I’ve been listening to a set of CDs a friend of mine loaned me. It’s a recording of Bill Harris from Centerpointe Research Institute presenting information at a retreat. Harris is the developer of Holosync® audio meditation technology—a system that promises to have you “meditating like a Zen monk” in no time at all. The technology works by delivering two different sound frequencies, one through each ear, as the listener relaxes while wearing headphones. The “binaural” signal stimulates the brain to create meditational levels of brainwaves—alpha and delta. I haven’t used the Holosync® CDs, so I cannot vouch for their effectiveness, but I am finding that Bill Harris has some very interesting and profound things to say.

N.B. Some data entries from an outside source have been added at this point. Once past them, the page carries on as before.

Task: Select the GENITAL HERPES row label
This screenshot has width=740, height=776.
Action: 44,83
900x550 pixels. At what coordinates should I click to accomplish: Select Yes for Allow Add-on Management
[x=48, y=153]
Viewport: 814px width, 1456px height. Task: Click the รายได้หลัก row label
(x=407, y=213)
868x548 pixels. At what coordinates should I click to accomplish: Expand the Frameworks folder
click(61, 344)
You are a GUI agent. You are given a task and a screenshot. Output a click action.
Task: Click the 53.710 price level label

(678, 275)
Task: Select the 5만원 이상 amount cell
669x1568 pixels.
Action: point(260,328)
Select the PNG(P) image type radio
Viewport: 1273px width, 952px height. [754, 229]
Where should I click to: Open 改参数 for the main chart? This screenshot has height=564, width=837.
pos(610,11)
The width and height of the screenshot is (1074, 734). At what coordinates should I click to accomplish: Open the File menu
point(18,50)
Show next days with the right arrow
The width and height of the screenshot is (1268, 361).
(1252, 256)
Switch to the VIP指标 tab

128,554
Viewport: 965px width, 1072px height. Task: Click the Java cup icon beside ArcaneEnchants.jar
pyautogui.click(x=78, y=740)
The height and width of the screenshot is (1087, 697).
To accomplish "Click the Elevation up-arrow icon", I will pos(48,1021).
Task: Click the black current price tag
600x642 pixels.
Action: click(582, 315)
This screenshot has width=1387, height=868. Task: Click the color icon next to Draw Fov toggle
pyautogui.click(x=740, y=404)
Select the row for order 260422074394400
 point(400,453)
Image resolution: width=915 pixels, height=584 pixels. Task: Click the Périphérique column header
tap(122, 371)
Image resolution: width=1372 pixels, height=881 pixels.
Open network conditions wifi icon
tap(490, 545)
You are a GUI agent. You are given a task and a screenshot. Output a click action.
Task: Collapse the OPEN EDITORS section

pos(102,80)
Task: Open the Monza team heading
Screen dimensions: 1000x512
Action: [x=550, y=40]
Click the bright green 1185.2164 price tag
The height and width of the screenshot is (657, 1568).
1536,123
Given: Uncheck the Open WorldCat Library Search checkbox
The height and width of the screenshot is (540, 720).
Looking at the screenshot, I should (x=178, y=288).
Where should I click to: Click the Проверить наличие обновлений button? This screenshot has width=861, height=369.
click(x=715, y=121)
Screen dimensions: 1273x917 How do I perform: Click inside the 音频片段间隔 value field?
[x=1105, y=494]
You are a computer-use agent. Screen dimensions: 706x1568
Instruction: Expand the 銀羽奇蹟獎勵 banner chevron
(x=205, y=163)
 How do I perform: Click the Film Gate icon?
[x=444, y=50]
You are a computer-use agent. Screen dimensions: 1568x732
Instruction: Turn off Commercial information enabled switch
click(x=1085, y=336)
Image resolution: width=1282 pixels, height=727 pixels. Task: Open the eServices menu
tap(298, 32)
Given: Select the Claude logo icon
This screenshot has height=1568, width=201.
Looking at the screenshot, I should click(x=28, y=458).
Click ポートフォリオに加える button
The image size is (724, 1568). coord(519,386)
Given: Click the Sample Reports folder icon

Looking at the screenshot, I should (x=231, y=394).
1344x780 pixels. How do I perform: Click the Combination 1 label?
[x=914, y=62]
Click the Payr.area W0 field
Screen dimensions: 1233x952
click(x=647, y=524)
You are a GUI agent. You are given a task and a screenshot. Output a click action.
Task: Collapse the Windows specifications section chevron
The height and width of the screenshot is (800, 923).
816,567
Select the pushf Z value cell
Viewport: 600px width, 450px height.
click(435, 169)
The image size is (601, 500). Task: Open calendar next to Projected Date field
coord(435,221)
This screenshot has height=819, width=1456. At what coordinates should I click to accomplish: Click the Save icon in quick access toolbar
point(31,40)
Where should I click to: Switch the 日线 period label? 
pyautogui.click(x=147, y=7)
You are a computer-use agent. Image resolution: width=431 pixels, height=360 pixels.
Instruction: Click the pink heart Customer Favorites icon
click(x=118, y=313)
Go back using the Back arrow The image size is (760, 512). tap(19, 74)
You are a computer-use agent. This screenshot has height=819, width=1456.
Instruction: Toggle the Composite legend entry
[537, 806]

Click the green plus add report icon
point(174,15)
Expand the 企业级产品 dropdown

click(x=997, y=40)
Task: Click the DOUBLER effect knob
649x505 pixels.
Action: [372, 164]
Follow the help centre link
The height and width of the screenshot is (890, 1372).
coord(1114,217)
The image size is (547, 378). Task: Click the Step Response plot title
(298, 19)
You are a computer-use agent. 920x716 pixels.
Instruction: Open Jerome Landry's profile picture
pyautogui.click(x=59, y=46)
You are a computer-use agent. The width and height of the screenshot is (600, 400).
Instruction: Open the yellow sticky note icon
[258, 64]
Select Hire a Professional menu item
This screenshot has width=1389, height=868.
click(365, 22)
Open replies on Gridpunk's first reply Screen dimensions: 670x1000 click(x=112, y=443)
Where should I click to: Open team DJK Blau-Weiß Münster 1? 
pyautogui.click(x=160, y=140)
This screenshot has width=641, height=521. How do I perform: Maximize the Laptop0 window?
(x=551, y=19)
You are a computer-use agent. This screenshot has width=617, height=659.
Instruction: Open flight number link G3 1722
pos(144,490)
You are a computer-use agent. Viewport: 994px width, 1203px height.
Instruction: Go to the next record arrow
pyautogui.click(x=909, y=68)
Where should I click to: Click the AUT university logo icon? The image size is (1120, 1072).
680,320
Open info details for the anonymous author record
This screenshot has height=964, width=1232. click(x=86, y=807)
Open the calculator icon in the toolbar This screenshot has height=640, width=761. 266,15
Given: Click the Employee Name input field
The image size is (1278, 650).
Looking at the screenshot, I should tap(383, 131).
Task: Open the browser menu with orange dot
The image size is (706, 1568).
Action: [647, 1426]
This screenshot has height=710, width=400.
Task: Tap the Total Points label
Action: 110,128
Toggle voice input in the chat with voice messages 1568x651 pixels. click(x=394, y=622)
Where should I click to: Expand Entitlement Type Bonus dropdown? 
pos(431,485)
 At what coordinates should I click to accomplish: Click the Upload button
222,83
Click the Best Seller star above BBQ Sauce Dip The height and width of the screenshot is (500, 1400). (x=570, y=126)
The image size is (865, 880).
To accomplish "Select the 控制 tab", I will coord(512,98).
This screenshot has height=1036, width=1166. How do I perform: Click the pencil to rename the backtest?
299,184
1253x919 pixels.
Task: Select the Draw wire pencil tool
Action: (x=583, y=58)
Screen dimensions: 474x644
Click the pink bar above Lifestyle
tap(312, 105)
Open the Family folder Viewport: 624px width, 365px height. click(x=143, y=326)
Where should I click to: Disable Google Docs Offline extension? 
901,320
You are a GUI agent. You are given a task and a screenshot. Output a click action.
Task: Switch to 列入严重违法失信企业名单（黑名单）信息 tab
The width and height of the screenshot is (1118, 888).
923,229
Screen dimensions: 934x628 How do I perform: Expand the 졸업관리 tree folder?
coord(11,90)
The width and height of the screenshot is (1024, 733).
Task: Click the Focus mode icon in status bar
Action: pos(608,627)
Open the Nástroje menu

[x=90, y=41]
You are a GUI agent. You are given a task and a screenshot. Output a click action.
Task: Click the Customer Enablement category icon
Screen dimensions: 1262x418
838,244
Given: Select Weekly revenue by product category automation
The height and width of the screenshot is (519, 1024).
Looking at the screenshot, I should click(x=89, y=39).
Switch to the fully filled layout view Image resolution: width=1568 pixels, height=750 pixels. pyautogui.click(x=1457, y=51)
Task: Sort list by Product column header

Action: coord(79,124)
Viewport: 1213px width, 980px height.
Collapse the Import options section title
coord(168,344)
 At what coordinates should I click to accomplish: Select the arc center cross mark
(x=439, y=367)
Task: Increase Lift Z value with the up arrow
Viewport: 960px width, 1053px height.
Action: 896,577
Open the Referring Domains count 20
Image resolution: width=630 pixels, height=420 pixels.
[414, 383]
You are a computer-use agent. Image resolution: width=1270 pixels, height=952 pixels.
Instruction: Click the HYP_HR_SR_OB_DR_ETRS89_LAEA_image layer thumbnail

While taking my morning walk earlier this week, I was listening to the Harris CDs when I suddenly heard him saying that “nothing that happens in our lives has any inherent meaning.” That really annoyed me, and for a moment I wanted to argue that if nothing has any meaning, then what’s the point? It had been a very crucial part of my healing process after my son Cameron died to search for the meaning in his life and his death and our often troubled relationship. Finding some meaning in all of that seemed to be the only way for me to make peace with my loss. If he just lived and died and there was no meaning in that, then why did he have to suffer so much in his life and why did I have to suffer so much in my relationship with him? For me, the only satisfying answers to those huge WHY questions involve meaning. I have to believe there is meaning.

Just as I was getting mentally worked up about this, in the span of just a second or two, he then said, “and so we get to create the meaning.” I had one of those “Aha!” moments. Through all my ups and downs, through all the journaling and soul searching, through all the amazing experiences I was drawn toward and into and through in the years after Cameron’s death, I had thought I was searching for meaning, but I was really creating meaning. And somehow, that’s even more powerful because there’s so much more freedom in that. If we create the meaning behind and around the things that happen in our lives, then it is our choice what meaning to create.

As I mulled that over I realized that’s exactly what I had done and exactly what my book, The Deep Water Leaf Society, is about. We often have no choice at all about the things that happen in our lives. Shit happens and we have to deal with it. But how we deal with it defines who we become. And there is always a choice in how we deal with it.

I actually think that’s the great gift in traumatic loss: we get to decide what it means; we get to decide who we are in the face of it; we get to choose whether to become a victim to loss or claim our personal power and freedom from it; we get to choose between pain and peace. We get to choose.